Task item >>
Could you please retype exactly the lines from the start of the records below through the line that contains "Task: Sign in with Steam account", both included, and leave out the pictures?

Source records >>
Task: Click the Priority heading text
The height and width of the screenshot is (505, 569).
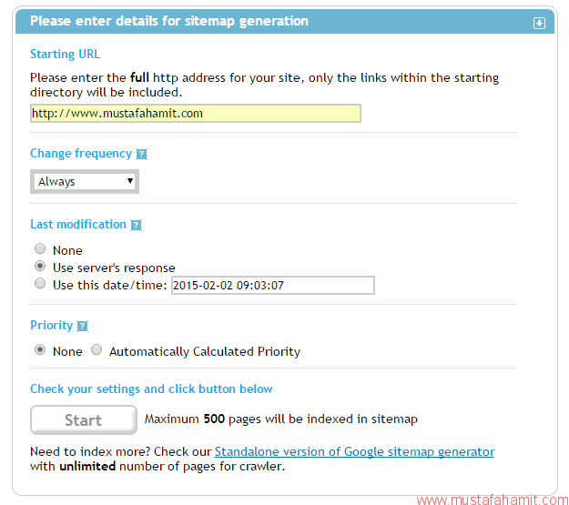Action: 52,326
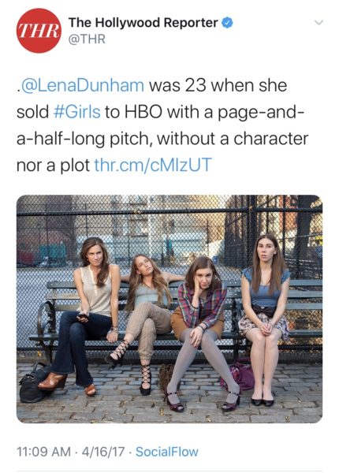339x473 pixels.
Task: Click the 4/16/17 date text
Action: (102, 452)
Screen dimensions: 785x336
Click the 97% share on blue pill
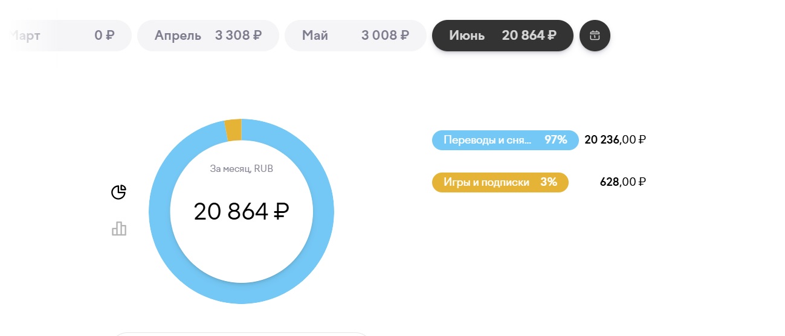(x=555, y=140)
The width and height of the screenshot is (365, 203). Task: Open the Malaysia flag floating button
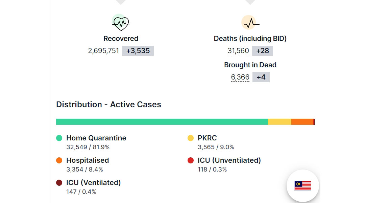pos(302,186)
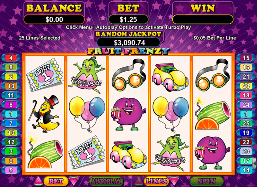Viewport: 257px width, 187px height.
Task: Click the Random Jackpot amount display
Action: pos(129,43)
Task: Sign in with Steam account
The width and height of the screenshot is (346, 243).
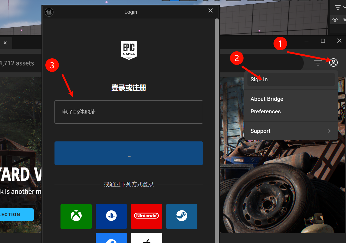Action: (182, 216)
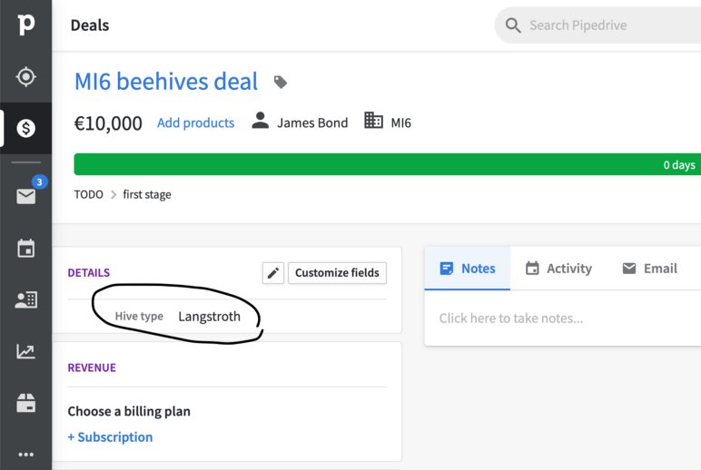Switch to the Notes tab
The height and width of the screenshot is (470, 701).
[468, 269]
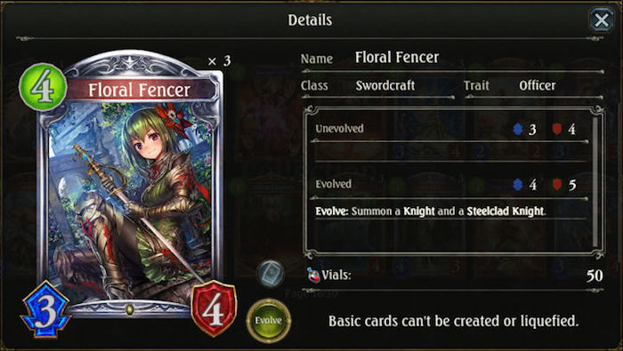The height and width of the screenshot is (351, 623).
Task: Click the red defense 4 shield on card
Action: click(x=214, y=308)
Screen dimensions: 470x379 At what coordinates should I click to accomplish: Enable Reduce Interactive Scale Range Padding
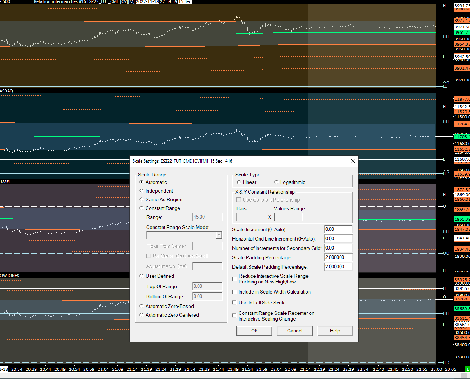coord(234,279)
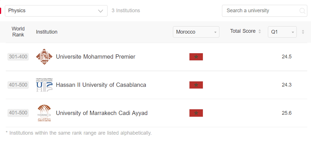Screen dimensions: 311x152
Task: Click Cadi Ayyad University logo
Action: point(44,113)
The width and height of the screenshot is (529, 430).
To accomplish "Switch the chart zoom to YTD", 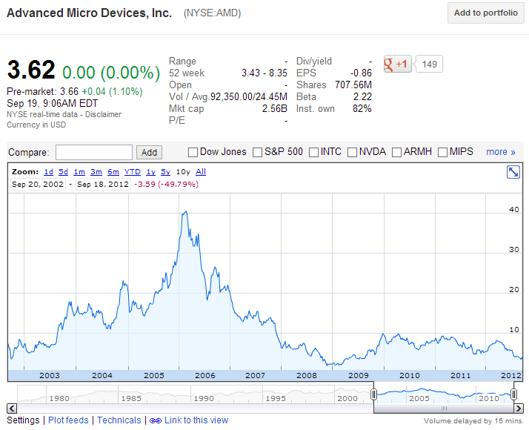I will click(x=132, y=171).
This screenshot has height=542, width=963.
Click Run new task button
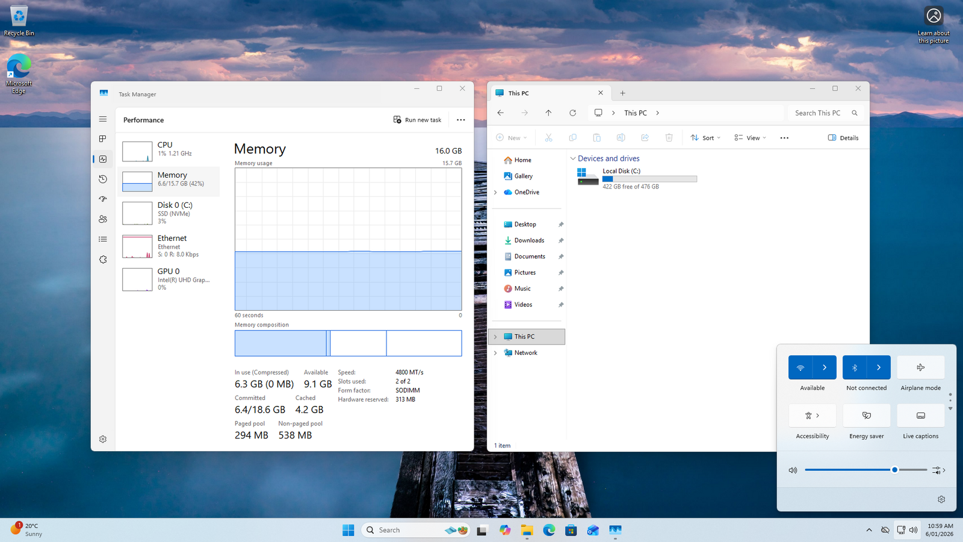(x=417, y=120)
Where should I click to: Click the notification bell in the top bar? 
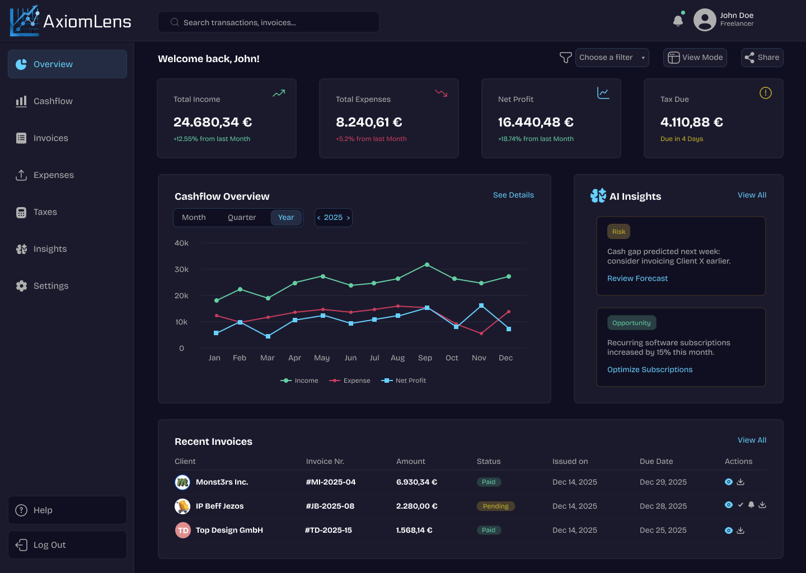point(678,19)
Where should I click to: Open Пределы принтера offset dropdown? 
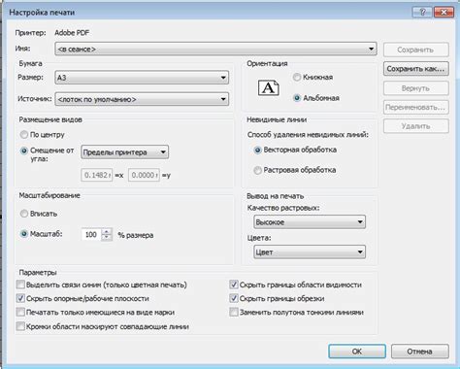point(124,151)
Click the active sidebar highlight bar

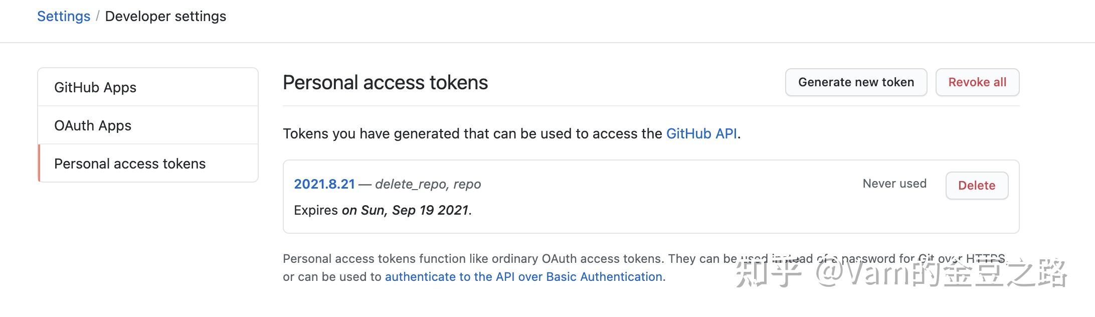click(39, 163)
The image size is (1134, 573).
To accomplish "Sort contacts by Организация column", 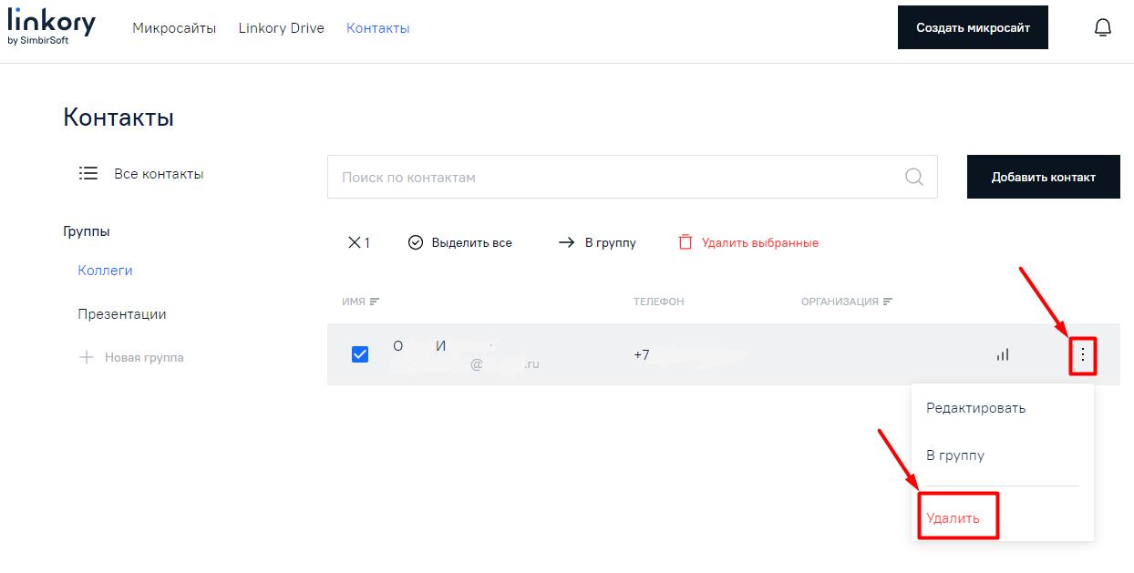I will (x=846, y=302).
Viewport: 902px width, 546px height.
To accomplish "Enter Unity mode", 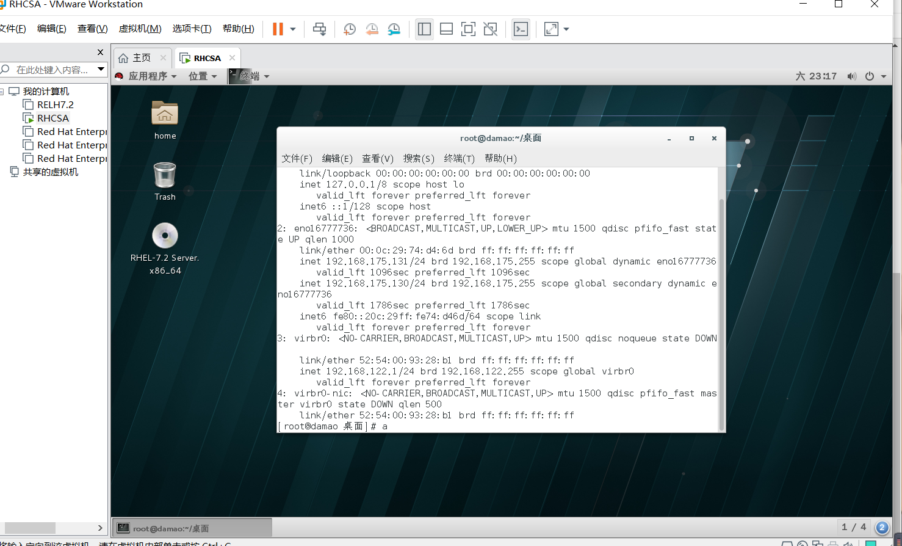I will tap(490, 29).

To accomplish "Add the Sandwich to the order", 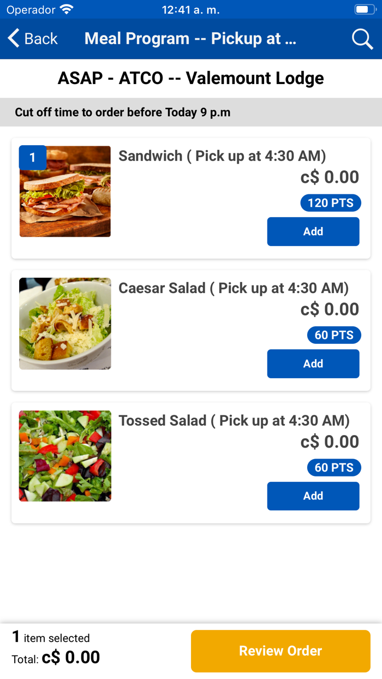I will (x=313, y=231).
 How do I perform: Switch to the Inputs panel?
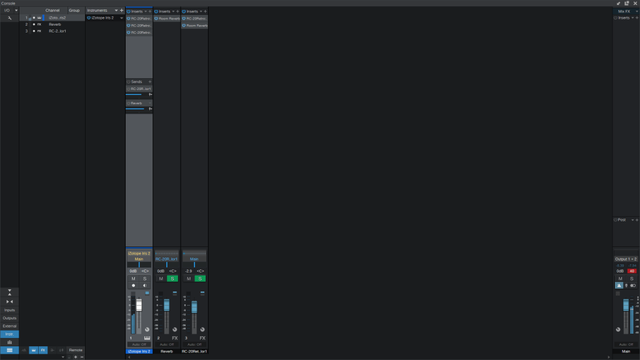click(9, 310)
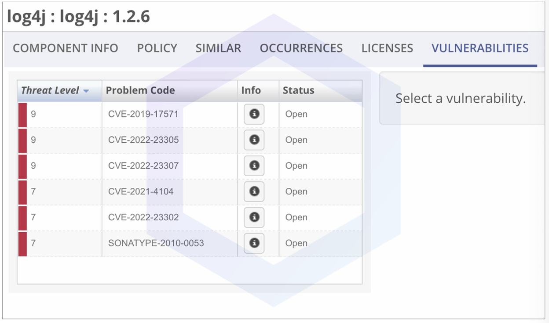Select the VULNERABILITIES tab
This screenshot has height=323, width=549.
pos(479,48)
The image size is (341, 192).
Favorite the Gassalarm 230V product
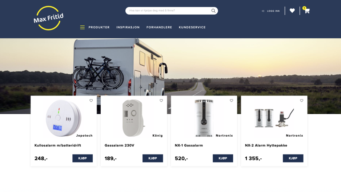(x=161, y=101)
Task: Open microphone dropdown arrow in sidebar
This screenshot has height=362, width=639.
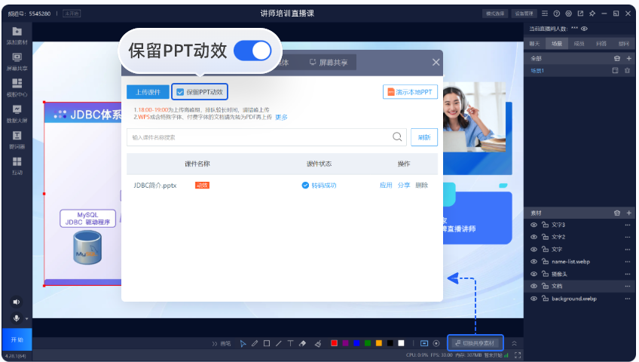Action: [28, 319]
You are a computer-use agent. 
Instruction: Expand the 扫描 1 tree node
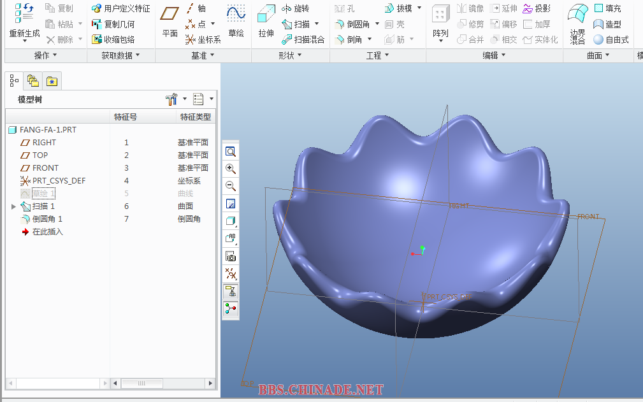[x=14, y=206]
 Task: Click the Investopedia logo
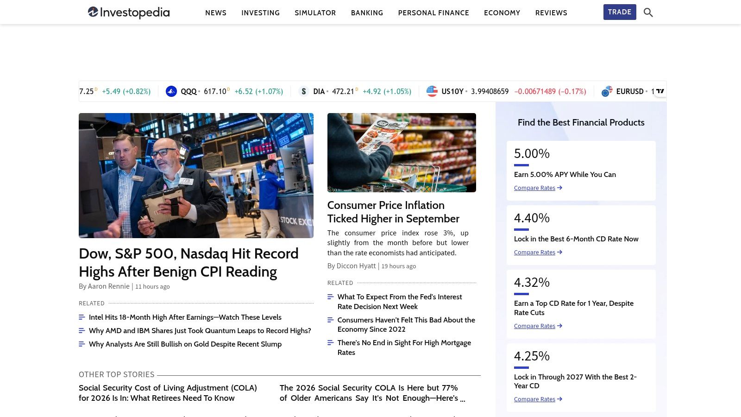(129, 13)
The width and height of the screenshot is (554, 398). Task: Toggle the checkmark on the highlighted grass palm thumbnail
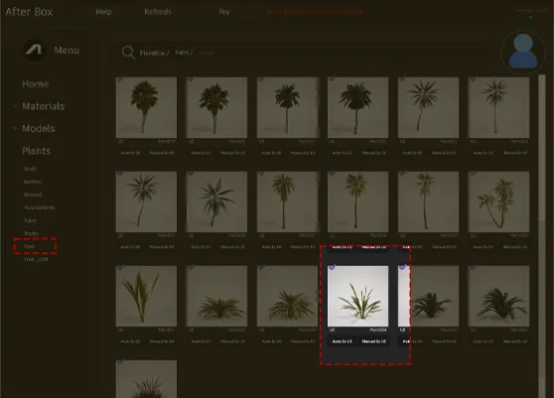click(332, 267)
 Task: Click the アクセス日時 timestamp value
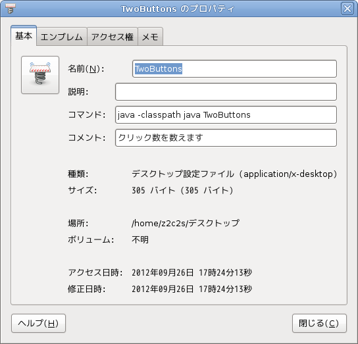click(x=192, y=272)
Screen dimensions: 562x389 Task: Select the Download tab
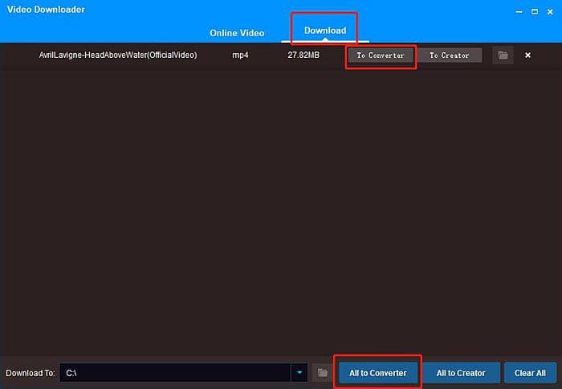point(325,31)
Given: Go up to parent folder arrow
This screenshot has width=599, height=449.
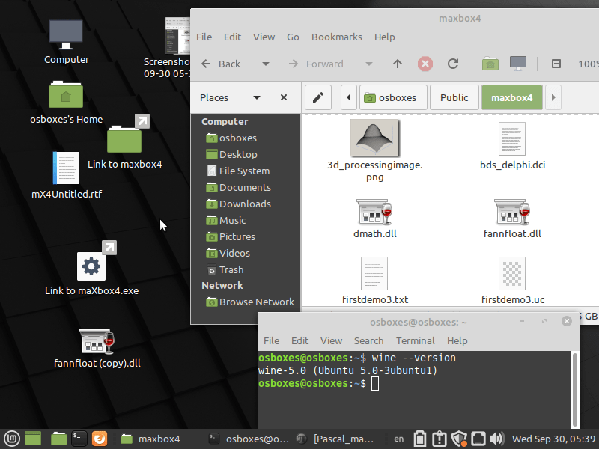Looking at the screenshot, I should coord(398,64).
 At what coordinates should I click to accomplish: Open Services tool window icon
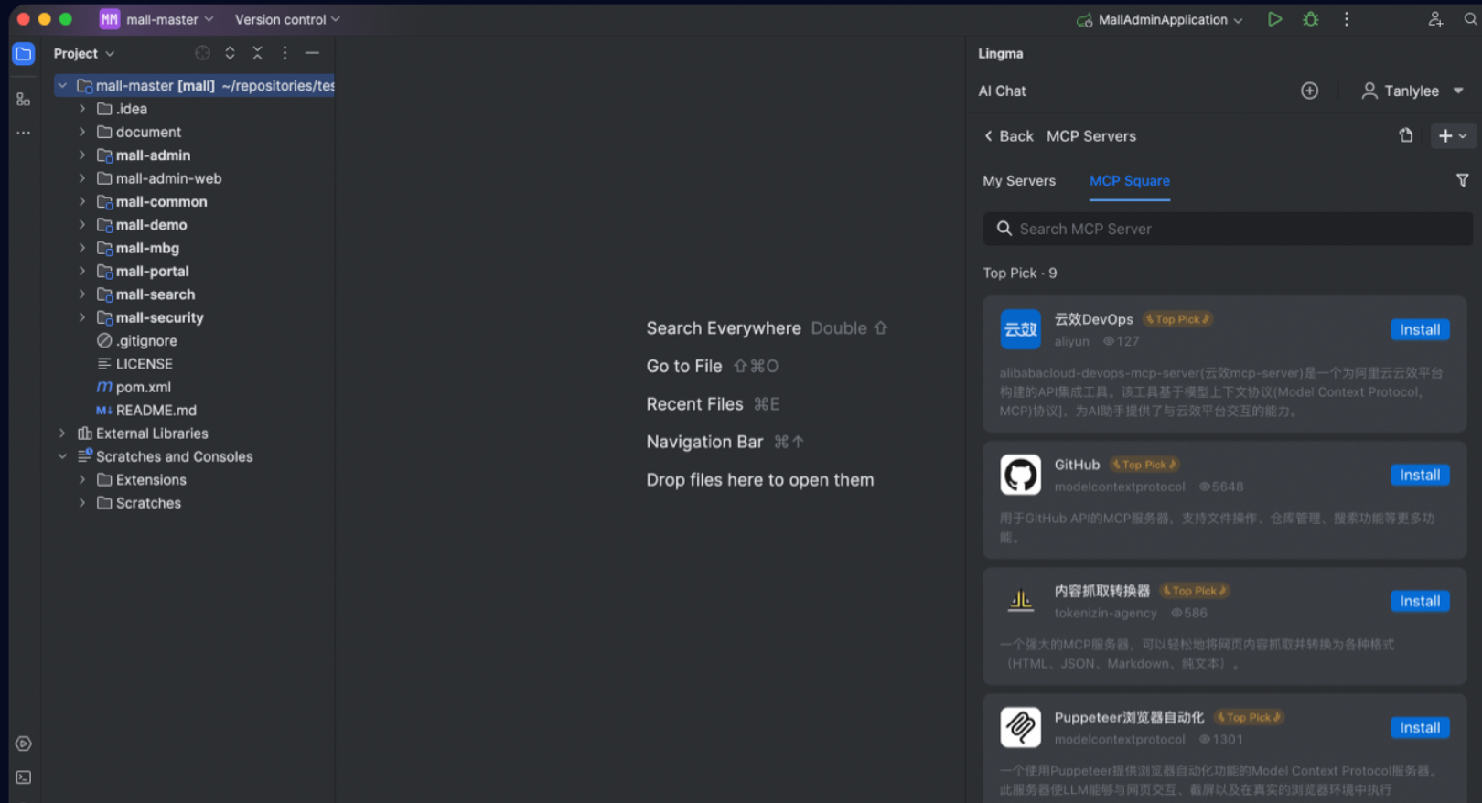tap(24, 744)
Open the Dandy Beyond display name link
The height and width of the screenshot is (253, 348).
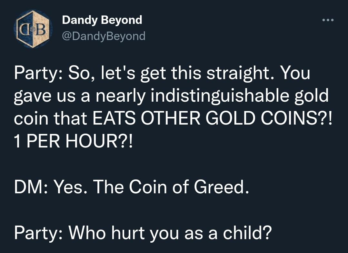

Solution to the exercise >>
Task: Click the Priority heading text
The height and width of the screenshot is (505, 569).
Action: 52,326
339x473 pixels.
Task: Click the 4/16/17 date text
Action: (102, 452)
Screen dimensions: 785x336
Click the 97% share on blue pill
(x=555, y=140)
The width and height of the screenshot is (365, 203). Task: Open the Malaysia flag floating button
pos(302,186)
Viewport: 257px width, 187px height.
Task: Click the Random Jackpot amount display
Action: pos(129,43)
Task: Sign in with Steam account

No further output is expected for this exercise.